◆ Exercise directions ◆
Reproduce verbatim the portion of the listing from its beginning through the line containing "point(215,310)", with both ends included, and omit the pictures from your copy.

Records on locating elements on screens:
++++
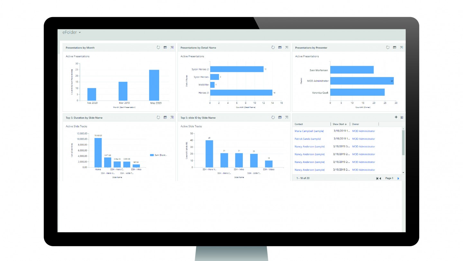Click the May 2019 bar in chart

[x=154, y=85]
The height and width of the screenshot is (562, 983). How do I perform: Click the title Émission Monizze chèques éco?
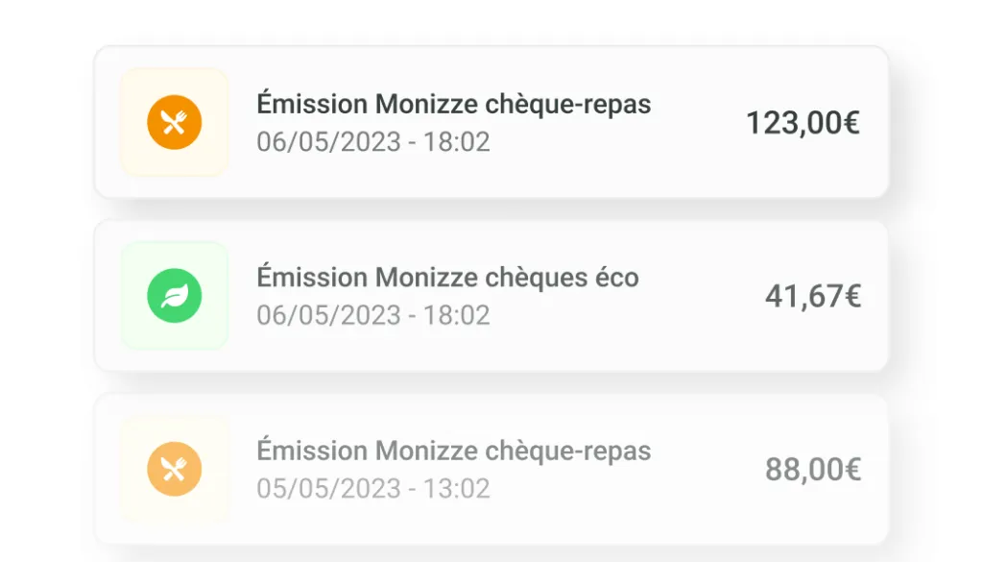[448, 277]
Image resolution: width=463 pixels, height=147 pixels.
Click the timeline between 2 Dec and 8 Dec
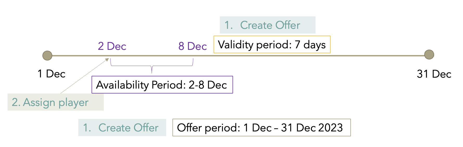click(x=152, y=56)
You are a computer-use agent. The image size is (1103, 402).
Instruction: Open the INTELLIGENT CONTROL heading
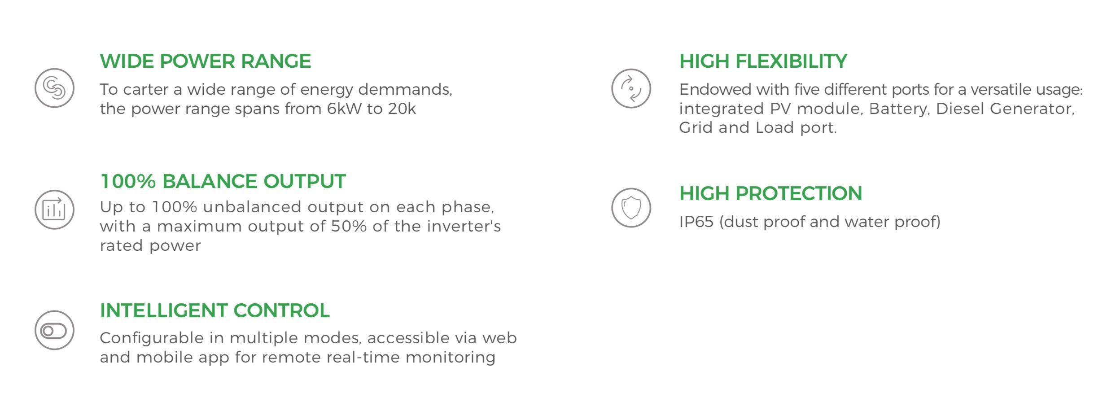point(215,310)
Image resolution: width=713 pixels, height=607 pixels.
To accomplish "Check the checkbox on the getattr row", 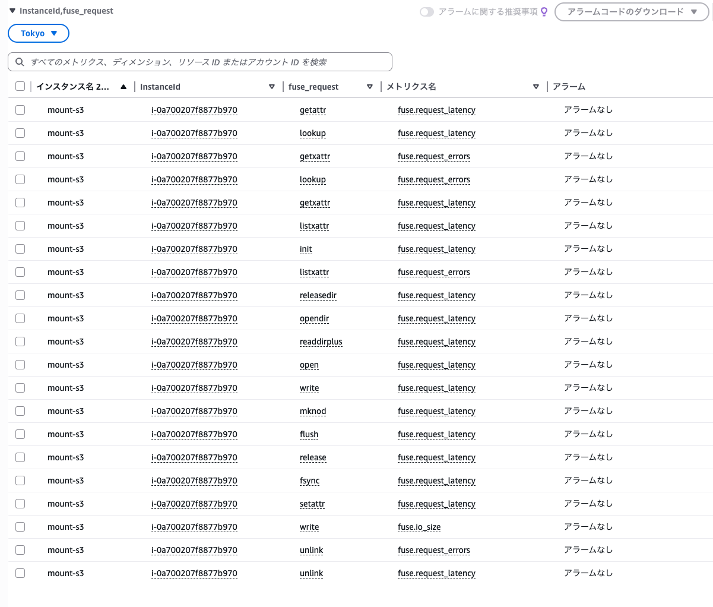I will (20, 110).
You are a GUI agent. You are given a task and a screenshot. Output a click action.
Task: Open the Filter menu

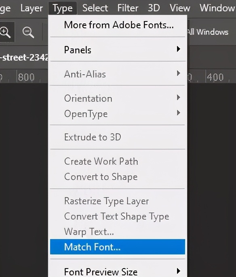(128, 8)
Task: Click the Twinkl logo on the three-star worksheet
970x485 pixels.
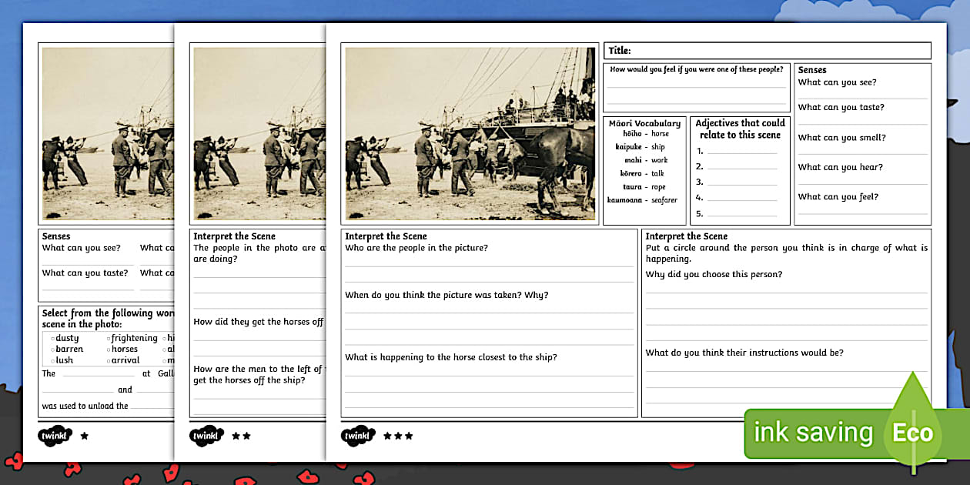Action: tap(358, 436)
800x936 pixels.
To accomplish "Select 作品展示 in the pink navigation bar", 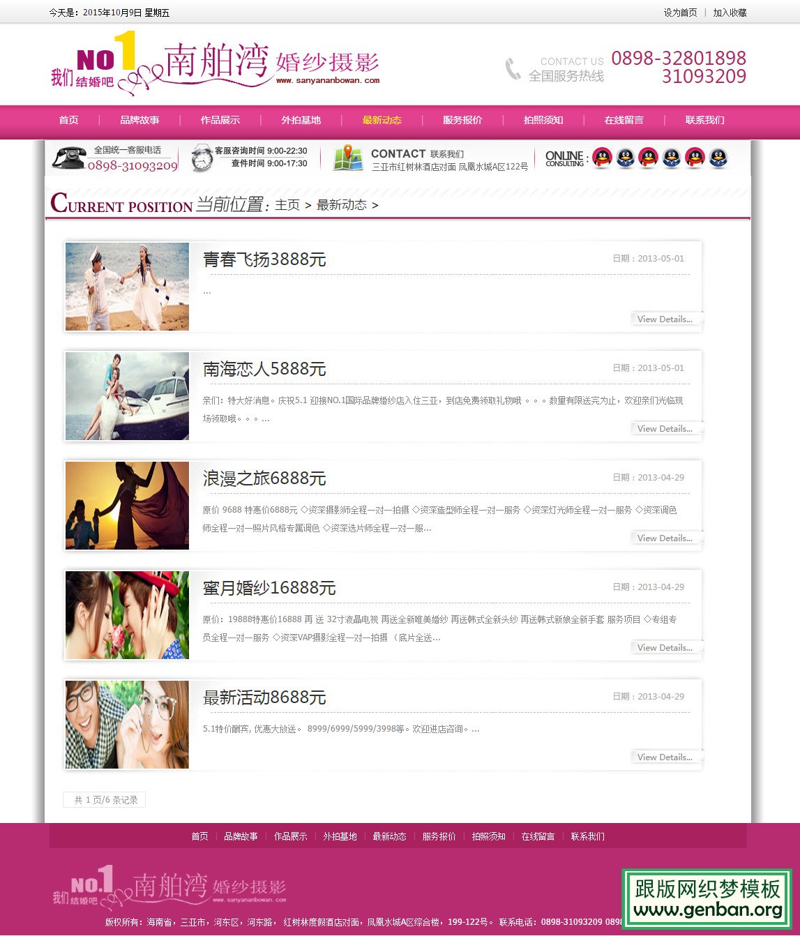I will coord(220,120).
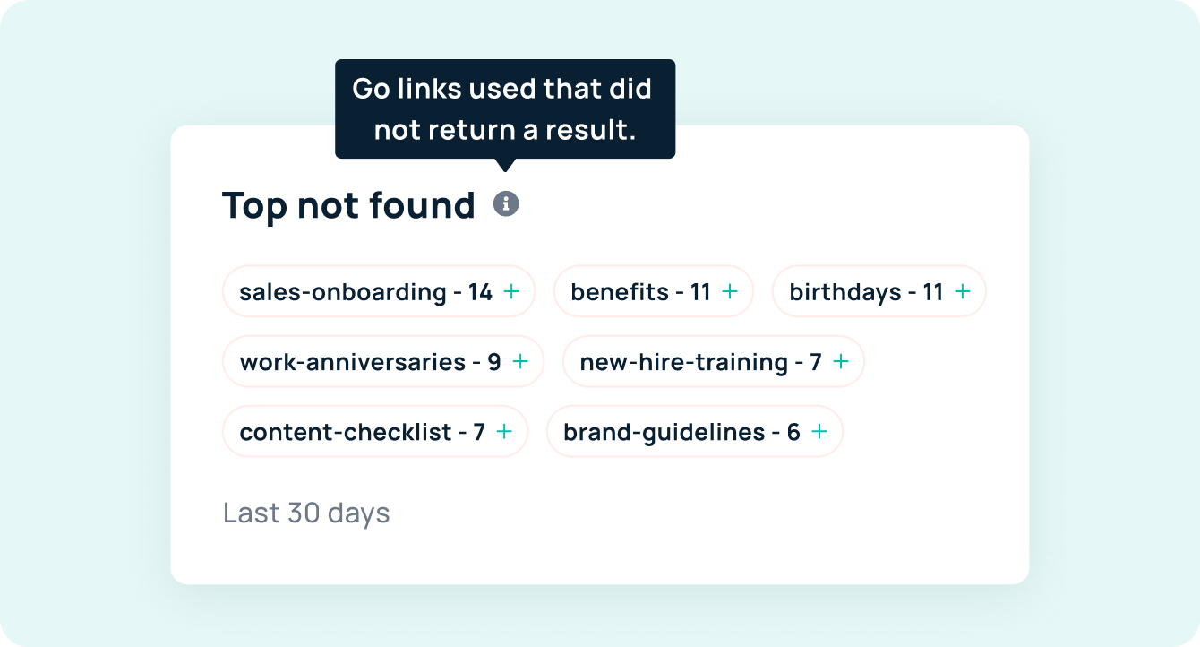Add birthdays go link with plus icon
Image resolution: width=1200 pixels, height=647 pixels.
[963, 291]
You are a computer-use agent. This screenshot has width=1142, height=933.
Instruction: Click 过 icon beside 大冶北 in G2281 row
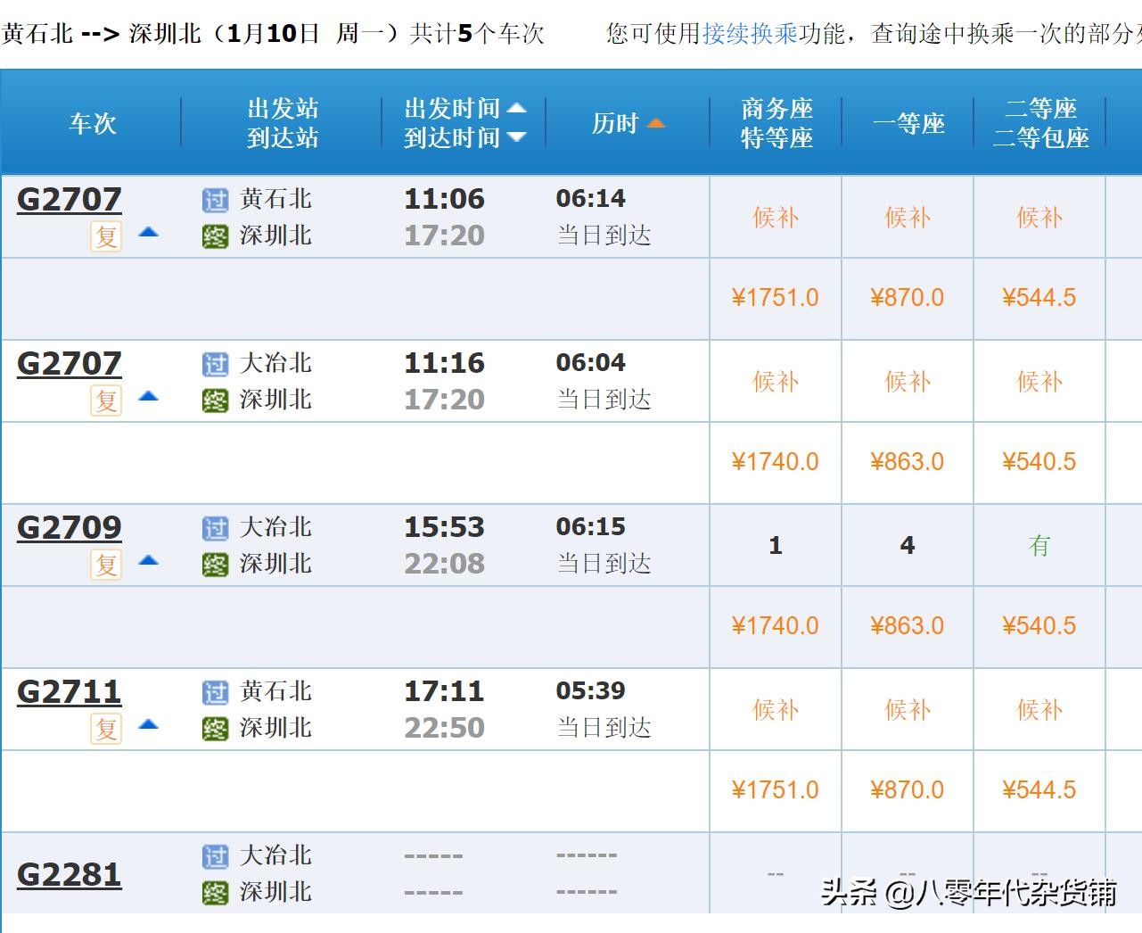tap(215, 856)
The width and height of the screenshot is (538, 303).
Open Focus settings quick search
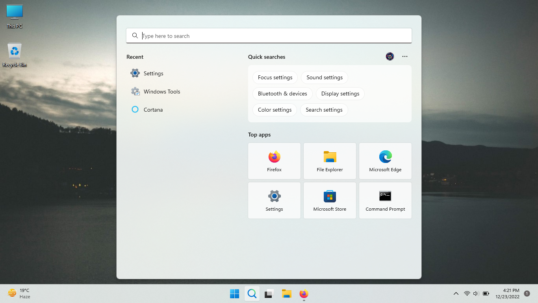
++++
◆ Complete answer ◆
Click the May 2019 bar in chart

[x=154, y=85]
The height and width of the screenshot is (562, 983). How do I perform: Click the title Émission Monizze chèques éco?
[448, 277]
Image resolution: width=463 pixels, height=147 pixels.
Click the timeline between 2 Dec and 8 Dec
click(x=152, y=56)
You are a computer-use agent. The image size is (1103, 402).
Instruction: Open the INTELLIGENT CONTROL heading
point(215,310)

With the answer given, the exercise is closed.